Sul nesso arabo-israeliano, Fantina ha detto che alcuni paesi regionali stanno collaborando con il regime israeliano e gli Stati Uniti, il che porterà a disordini in quei paesi “… poiché le popolazioni lì, vedono l’ennesimo tradimento da parte dei loro governi, in seguito alla normalizzazione con Israele, e alla loro inazione sul genocidio dei palestinesi”.

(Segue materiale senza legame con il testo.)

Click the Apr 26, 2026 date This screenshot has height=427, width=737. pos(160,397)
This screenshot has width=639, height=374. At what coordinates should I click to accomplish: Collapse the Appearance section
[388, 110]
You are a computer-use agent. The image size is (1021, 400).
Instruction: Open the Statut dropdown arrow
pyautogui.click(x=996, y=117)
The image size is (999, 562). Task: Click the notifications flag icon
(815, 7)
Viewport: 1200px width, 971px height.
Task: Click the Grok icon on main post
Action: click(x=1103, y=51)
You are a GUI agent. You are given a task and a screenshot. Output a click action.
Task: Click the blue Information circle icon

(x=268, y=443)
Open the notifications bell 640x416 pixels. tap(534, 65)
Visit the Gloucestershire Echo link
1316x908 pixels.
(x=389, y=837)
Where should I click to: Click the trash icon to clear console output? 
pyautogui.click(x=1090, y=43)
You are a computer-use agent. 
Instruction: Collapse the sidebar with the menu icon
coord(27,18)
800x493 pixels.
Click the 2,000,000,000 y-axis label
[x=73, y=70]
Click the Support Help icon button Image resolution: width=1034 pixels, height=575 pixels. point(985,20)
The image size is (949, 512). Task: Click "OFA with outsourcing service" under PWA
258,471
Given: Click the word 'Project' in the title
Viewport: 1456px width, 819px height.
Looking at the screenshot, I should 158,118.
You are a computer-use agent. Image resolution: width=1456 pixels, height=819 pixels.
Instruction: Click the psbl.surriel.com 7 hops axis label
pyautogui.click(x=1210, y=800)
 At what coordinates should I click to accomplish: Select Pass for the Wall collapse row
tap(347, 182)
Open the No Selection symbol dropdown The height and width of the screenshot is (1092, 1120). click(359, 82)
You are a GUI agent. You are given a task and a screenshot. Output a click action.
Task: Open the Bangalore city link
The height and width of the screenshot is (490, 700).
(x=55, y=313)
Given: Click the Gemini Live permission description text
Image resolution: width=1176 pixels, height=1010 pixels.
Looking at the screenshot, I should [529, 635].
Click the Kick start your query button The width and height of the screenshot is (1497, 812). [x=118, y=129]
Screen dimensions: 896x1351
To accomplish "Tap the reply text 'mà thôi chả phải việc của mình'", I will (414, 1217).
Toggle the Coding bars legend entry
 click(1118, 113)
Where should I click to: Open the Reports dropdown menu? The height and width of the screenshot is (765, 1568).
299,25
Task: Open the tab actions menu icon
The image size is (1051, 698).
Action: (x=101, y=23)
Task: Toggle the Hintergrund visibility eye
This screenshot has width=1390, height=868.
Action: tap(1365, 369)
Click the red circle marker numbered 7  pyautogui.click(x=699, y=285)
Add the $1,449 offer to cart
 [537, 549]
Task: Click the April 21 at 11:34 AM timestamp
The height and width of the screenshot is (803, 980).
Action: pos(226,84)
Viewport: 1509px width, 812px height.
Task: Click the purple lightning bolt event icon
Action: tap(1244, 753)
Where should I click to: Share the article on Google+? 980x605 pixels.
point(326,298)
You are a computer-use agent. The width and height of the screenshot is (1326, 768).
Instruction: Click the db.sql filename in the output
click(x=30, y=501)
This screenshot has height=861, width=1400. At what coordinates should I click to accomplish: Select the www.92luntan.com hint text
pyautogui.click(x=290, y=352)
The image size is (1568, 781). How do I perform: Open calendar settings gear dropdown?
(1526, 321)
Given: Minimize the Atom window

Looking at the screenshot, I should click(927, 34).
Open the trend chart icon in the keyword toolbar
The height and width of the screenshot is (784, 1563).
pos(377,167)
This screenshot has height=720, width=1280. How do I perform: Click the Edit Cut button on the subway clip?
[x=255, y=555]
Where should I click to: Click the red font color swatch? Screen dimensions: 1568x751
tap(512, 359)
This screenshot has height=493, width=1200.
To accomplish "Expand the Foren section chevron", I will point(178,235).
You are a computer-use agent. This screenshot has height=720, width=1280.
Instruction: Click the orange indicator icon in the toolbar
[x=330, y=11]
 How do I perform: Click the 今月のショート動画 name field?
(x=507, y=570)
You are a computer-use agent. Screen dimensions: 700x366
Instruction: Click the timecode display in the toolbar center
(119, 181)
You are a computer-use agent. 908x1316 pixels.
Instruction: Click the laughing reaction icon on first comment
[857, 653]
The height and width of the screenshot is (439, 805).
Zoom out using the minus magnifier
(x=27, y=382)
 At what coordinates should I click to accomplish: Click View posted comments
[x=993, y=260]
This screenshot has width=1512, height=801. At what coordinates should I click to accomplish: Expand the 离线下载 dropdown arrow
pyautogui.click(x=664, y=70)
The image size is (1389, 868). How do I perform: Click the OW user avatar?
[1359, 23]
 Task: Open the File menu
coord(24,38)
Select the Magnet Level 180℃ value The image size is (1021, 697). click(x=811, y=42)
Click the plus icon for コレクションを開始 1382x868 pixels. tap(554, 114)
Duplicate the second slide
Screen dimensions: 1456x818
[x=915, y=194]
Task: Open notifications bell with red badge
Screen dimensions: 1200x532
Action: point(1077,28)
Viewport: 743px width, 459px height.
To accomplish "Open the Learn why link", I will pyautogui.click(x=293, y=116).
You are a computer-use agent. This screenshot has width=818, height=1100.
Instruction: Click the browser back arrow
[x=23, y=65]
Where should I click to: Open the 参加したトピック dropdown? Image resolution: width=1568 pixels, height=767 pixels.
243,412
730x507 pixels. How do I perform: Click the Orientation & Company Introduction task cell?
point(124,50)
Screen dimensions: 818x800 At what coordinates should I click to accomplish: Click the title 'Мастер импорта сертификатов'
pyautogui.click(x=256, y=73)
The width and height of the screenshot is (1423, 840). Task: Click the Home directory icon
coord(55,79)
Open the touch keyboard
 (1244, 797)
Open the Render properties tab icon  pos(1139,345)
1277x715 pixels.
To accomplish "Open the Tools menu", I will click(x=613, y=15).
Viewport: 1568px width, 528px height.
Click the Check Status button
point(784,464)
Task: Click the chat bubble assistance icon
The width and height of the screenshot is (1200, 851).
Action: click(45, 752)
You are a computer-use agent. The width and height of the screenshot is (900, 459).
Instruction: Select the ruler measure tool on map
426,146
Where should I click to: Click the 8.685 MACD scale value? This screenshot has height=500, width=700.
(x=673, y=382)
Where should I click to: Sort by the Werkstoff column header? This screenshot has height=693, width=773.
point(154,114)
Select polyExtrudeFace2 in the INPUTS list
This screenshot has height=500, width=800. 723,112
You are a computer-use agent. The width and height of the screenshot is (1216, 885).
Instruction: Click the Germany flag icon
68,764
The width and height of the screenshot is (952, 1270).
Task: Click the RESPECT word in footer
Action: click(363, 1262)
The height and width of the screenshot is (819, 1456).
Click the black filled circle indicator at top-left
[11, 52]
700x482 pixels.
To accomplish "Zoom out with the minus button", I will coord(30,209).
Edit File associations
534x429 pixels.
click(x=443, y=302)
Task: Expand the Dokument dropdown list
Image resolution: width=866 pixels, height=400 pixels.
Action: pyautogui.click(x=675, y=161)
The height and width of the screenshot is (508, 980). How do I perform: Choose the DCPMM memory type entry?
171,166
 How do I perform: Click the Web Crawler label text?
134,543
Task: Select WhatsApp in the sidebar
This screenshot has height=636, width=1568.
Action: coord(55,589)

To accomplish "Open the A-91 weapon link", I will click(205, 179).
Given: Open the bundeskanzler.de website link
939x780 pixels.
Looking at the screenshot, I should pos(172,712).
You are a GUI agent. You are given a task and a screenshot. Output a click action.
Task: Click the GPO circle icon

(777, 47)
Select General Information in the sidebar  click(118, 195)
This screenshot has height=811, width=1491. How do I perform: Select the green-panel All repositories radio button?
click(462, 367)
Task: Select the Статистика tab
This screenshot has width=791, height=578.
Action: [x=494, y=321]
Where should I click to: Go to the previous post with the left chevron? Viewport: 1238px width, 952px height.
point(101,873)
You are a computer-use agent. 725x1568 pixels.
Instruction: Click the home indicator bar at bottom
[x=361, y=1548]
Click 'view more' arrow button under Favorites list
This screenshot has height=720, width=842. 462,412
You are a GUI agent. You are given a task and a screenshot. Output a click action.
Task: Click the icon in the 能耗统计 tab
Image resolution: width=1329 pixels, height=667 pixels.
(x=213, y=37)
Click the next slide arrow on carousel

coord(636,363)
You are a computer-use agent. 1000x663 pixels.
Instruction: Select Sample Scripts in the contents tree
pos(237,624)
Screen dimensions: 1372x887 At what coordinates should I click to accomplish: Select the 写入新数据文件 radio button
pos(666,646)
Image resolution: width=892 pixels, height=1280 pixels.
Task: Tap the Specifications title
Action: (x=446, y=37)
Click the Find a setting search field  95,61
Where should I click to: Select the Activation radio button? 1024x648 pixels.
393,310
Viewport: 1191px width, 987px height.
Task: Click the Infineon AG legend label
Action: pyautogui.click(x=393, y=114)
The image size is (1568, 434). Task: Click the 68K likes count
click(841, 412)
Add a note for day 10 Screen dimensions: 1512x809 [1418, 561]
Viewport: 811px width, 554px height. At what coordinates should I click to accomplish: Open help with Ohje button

Riferendosi all'impatto della guerra in Iran sulla politica interna americana, ha detto che ”… la base di Trump sta già mostrando segni di indebolimento poiché i suoi ardenti sostenitori credevano che si sarebbe concentrato sullo slogan ‘Making America Great Again’, ma sono irati per un'altra guerra straniera, diversa dalla sua promessa elettorale…e ora il potere di Trump al Congresso è a rischio di una sconfitta elettorale a novembre….I due veri obiettivi principali della guerra all'Iran sono in primo luogo, che il governo degli Stati Uniti vuole che Israele sia l’unica potente entità dell’Asia occidentale, non importa che sia brutale, repressiva o razzista dal momento che le lobby israeliane rimangono pilastri delle campagne politiche statunitensi. In secondo luogo, sono stati i file esplosivi del pedofilo più importante del mondo, Epstein, in cui, il nome di Trump appare ripetutamente come suo caro amico, per cui il Congresso, controllato dai repubblicani cerca di distrarre l’opinione pubblica dalla questione. Trump non avrebbe preoccupazioni di iniziare una grande guerra, destabilizzare un'intera regione fortemente popolata, e potenzialmente uccidere decine di migliaia di persone, pur di nascondere i suoi sporchi segreti. Non gli importa di nessuno se non se stesso", ha concluso.